STATED PROBLEM - Please swap "Instruction" for "Command" everywhere in the data below and rewrite the lines with nothing else changed.

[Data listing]
============

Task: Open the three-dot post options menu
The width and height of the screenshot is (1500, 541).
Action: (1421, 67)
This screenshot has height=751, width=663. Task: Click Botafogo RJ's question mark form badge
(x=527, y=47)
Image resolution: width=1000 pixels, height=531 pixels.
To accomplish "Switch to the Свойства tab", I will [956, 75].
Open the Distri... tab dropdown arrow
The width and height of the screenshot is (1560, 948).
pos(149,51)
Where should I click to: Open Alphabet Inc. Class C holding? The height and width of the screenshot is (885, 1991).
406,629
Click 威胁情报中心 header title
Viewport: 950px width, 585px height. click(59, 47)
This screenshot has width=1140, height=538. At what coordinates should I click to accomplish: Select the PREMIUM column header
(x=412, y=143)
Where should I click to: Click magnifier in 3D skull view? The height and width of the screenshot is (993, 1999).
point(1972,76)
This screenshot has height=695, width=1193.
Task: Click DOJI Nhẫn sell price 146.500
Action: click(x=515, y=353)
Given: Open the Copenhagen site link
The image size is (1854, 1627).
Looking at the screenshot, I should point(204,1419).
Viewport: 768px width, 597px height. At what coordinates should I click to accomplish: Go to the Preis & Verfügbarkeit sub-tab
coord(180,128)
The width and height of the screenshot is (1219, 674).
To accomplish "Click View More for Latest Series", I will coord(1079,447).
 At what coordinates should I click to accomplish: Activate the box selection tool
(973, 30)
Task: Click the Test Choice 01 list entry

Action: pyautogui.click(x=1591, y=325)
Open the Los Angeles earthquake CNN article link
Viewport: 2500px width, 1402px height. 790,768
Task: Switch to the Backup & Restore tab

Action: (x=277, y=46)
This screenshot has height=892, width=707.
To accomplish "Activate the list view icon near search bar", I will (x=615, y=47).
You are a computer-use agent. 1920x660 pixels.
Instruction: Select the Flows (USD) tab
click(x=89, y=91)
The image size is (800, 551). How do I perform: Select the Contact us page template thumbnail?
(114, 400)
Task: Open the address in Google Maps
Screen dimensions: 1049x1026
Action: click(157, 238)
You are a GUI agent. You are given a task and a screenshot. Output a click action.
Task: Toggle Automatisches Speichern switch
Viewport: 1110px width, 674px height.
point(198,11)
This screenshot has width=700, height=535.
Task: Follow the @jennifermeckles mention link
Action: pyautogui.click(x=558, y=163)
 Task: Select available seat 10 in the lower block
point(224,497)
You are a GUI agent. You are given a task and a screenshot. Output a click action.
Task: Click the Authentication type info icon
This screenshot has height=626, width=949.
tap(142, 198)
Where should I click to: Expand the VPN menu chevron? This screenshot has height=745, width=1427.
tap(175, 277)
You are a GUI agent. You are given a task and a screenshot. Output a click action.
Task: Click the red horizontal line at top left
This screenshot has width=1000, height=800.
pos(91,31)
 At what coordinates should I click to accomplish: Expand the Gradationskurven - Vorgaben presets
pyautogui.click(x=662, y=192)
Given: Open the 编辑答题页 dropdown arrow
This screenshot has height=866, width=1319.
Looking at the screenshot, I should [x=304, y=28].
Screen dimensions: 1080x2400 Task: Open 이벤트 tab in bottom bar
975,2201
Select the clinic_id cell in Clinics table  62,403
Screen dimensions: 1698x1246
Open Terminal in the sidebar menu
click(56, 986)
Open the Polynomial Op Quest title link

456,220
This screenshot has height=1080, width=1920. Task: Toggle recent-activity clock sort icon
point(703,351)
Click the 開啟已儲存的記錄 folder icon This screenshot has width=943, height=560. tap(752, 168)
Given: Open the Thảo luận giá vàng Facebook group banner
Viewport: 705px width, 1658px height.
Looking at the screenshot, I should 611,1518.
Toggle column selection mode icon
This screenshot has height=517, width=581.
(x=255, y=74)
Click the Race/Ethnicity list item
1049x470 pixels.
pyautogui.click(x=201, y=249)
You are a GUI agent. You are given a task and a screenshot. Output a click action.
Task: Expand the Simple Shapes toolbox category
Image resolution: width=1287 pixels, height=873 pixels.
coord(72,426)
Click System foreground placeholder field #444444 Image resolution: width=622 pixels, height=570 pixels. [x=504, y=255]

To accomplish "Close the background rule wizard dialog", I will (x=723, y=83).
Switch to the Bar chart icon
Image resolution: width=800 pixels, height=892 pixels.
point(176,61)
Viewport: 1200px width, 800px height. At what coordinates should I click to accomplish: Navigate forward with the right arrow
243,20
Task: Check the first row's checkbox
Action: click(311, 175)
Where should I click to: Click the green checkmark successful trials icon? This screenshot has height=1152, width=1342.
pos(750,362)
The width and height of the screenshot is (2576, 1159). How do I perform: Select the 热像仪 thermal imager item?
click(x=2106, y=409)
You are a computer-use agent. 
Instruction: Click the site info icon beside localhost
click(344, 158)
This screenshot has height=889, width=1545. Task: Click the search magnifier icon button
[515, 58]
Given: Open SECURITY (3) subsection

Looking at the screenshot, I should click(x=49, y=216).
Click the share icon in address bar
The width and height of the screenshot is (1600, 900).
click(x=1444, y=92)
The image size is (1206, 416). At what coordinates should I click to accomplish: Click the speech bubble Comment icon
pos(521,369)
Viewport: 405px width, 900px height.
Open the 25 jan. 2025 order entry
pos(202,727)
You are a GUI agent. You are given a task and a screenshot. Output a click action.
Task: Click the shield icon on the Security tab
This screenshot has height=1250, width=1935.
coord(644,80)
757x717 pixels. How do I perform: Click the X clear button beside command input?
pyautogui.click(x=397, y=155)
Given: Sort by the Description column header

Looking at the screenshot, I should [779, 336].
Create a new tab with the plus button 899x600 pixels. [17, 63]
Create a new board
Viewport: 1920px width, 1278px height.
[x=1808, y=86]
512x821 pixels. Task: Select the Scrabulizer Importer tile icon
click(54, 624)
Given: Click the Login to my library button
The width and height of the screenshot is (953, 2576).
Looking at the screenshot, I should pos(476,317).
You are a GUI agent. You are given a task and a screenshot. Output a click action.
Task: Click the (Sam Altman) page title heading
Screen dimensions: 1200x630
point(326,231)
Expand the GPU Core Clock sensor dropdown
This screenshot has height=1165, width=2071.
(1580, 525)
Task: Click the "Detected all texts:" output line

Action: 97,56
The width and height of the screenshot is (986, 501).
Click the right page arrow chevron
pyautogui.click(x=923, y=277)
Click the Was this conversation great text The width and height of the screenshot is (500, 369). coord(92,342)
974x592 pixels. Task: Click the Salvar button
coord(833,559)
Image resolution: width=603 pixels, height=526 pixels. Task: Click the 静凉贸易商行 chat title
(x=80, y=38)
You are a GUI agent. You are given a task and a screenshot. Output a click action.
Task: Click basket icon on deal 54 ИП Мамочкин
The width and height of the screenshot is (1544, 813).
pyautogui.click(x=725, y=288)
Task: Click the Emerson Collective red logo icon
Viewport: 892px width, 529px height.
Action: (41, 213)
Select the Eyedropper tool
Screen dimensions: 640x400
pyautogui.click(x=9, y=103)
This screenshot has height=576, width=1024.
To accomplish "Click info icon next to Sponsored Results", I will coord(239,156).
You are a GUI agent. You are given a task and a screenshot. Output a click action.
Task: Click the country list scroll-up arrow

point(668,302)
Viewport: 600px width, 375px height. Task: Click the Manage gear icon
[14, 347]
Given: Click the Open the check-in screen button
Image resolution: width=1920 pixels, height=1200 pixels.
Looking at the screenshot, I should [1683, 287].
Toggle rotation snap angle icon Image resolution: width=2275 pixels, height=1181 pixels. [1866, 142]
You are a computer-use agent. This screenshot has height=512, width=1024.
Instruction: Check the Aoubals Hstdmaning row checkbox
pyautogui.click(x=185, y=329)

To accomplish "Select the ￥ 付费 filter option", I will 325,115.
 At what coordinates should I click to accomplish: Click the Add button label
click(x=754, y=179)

============

COMPLETED TASK -
Task: Open the three-dot post options menu
The width and height of the screenshot is (1500, 541).
Action: (1421, 67)
This screenshot has height=751, width=663. Task: Click Botafogo RJ's question mark form badge
(x=527, y=47)
Image resolution: width=1000 pixels, height=531 pixels.
To accomplish "Switch to the Свойства tab", I will [956, 75].
Open the Distri... tab dropdown arrow
The width and height of the screenshot is (1560, 948).
pos(149,51)
Where should I click to: Open Alphabet Inc. Class C holding? The height and width of the screenshot is (885, 1991).
406,629
Click 威胁情报中心 header title
Viewport: 950px width, 585px height. click(59, 47)
This screenshot has width=1140, height=538. At what coordinates should I click to accomplish: Select the PREMIUM column header
(x=412, y=143)
Where should I click to: Click magnifier in 3D skull view? The height and width of the screenshot is (993, 1999).
point(1972,76)
This screenshot has height=695, width=1193.
Task: Click DOJI Nhẫn sell price 146.500
Action: click(x=515, y=353)
Given: Open the Copenhagen site link
The image size is (1854, 1627).
Looking at the screenshot, I should point(204,1419).
Viewport: 768px width, 597px height. At what coordinates should I click to accomplish: Go to the Preis & Verfügbarkeit sub-tab
coord(180,128)
The width and height of the screenshot is (1219, 674).
To accomplish "Click View More for Latest Series", I will coord(1079,447).
 At what coordinates should I click to accomplish: Activate the box selection tool
(973, 30)
Task: Click the Test Choice 01 list entry

Action: pyautogui.click(x=1591, y=325)
Open the Los Angeles earthquake CNN article link
Viewport: 2500px width, 1402px height. 790,768
Task: Switch to the Backup & Restore tab

Action: (x=277, y=46)
This screenshot has height=892, width=707.
To accomplish "Activate the list view icon near search bar", I will (x=615, y=47).
You are a computer-use agent. 1920x660 pixels.
Command: Select the Flows (USD) tab
click(x=89, y=91)
The image size is (800, 551). How do I perform: Select the Contact us page template thumbnail?
(114, 400)
Task: Open the address in Google Maps
Screen dimensions: 1049x1026
Action: click(157, 238)
You are a GUI agent. You are given a task and a screenshot. Output a click action.
Task: Toggle Automatisches Speichern switch
Viewport: 1110px width, 674px height.
point(198,11)
This screenshot has width=700, height=535.
Task: Follow the @jennifermeckles mention link
Action: pyautogui.click(x=558, y=163)
 Task: Select available seat 10 in the lower block
point(224,497)
You are a GUI agent. You are given a task and a screenshot. Output a click action.
Task: Click the Authentication type info icon
This screenshot has height=626, width=949.
tap(142, 198)
Where should I click to: Expand the VPN menu chevron? This screenshot has height=745, width=1427.
tap(175, 277)
You are a GUI agent. You are given a task and a screenshot. Output a click action.
Task: Click the red horizontal line at top left
This screenshot has width=1000, height=800.
pos(91,31)
 At what coordinates should I click to accomplish: Expand the Gradationskurven - Vorgaben presets
pyautogui.click(x=662, y=192)
Given: Open the 编辑答题页 dropdown arrow
This screenshot has height=866, width=1319.
Looking at the screenshot, I should [x=304, y=28].
Screen dimensions: 1080x2400 Task: Open 이벤트 tab in bottom bar
975,2201
Select the clinic_id cell in Clinics table  62,403
Screen dimensions: 1698x1246
Open Terminal in the sidebar menu
click(56, 986)
Open the Polynomial Op Quest title link

456,220
This screenshot has height=1080, width=1920. Task: Toggle recent-activity clock sort icon
point(703,351)
Click the 開啟已儲存的記錄 folder icon This screenshot has width=943, height=560. tap(752, 168)
Given: Open the Thảo luận giá vàng Facebook group banner
Viewport: 705px width, 1658px height.
Looking at the screenshot, I should 611,1518.
Toggle column selection mode icon
This screenshot has height=517, width=581.
(x=255, y=74)
Click the Race/Ethnicity list item
1049x470 pixels.
pyautogui.click(x=201, y=249)
You are a GUI agent. You are given a task and a screenshot. Output a click action.
Task: Expand the Simple Shapes toolbox category
Image resolution: width=1287 pixels, height=873 pixels.
coord(72,426)
Click System foreground placeholder field #444444 Image resolution: width=622 pixels, height=570 pixels. [x=504, y=255]

To accomplish "Close the background rule wizard dialog", I will (x=723, y=83).
Switch to the Bar chart icon
Image resolution: width=800 pixels, height=892 pixels.
point(176,61)
Viewport: 1200px width, 800px height. At what coordinates should I click to accomplish: Navigate forward with the right arrow
243,20
Task: Check the first row's checkbox
Action: click(311, 175)
Where should I click to: Click the green checkmark successful trials icon? This screenshot has height=1152, width=1342.
pos(750,362)
The width and height of the screenshot is (2576, 1159). How do I perform: Select the 热像仪 thermal imager item?
click(x=2106, y=409)
You are a computer-use agent. 
Command: Click the site info icon beside localhost
click(344, 158)
This screenshot has height=889, width=1545. Task: Click the search magnifier icon button
[515, 58]
Given: Open SECURITY (3) subsection

Looking at the screenshot, I should click(x=49, y=216).
Click the share icon in address bar
The width and height of the screenshot is (1600, 900).
click(x=1444, y=92)
The image size is (1206, 416). At what coordinates should I click to accomplish: Click the speech bubble Comment icon
pos(521,369)
Viewport: 405px width, 900px height.
Open the 25 jan. 2025 order entry
pos(202,727)
You are a GUI agent. You are given a task and a screenshot. Output a click action.
Task: Click the shield icon on the Security tab
This screenshot has height=1250, width=1935.
coord(644,80)
757x717 pixels. How do I perform: Click the X clear button beside command input?
pyautogui.click(x=397, y=155)
Given: Sort by the Description column header

Looking at the screenshot, I should [779, 336].
Create a new tab with the plus button 899x600 pixels. [17, 63]
Create a new board
Viewport: 1920px width, 1278px height.
[x=1808, y=86]
512x821 pixels. Task: Select the Scrabulizer Importer tile icon
click(54, 624)
Given: Click the Login to my library button
The width and height of the screenshot is (953, 2576).
Looking at the screenshot, I should pos(476,317).
You are a GUI agent. You are given a task and a screenshot. Output a click action.
Task: Click the (Sam Altman) page title heading
Screen dimensions: 1200x630
point(326,231)
Expand the GPU Core Clock sensor dropdown
This screenshot has height=1165, width=2071.
(1580, 525)
Task: Click the "Detected all texts:" output line

Action: 97,56
The width and height of the screenshot is (986, 501).
Click the right page arrow chevron
pyautogui.click(x=923, y=277)
Click the Was this conversation great text The width and height of the screenshot is (500, 369). coord(92,342)
974x592 pixels. Task: Click the Salvar button
coord(833,559)
Image resolution: width=603 pixels, height=526 pixels. Task: Click the 静凉贸易商行 chat title
(x=80, y=38)
You are a GUI agent. You are given a task and a screenshot. Output a click action.
Task: Click basket icon on deal 54 ИП Мамочкин
The width and height of the screenshot is (1544, 813).
pyautogui.click(x=725, y=288)
Task: Click the Emerson Collective red logo icon
Viewport: 892px width, 529px height.
Action: (41, 213)
Select the Eyedropper tool
Screen dimensions: 640x400
pyautogui.click(x=9, y=103)
This screenshot has height=576, width=1024.
To accomplish "Click info icon next to Sponsored Results", I will coord(239,156).
You are a GUI agent. You are given a task and a screenshot. Output a click action.
Task: Click the country list scroll-up arrow

point(668,302)
Viewport: 600px width, 375px height. Task: Click the Manage gear icon
[14, 347]
Given: Click the Open the check-in screen button
Image resolution: width=1920 pixels, height=1200 pixels.
Looking at the screenshot, I should [1683, 287].
Toggle rotation snap angle icon Image resolution: width=2275 pixels, height=1181 pixels. [1866, 142]
You are a computer-use agent. This screenshot has height=512, width=1024.
Command: Check the Aoubals Hstdmaning row checkbox
pyautogui.click(x=185, y=329)

To accomplish "Select the ￥ 付费 filter option", I will 325,115.
 At what coordinates should I click to accomplish: Click the Add button label
click(x=754, y=179)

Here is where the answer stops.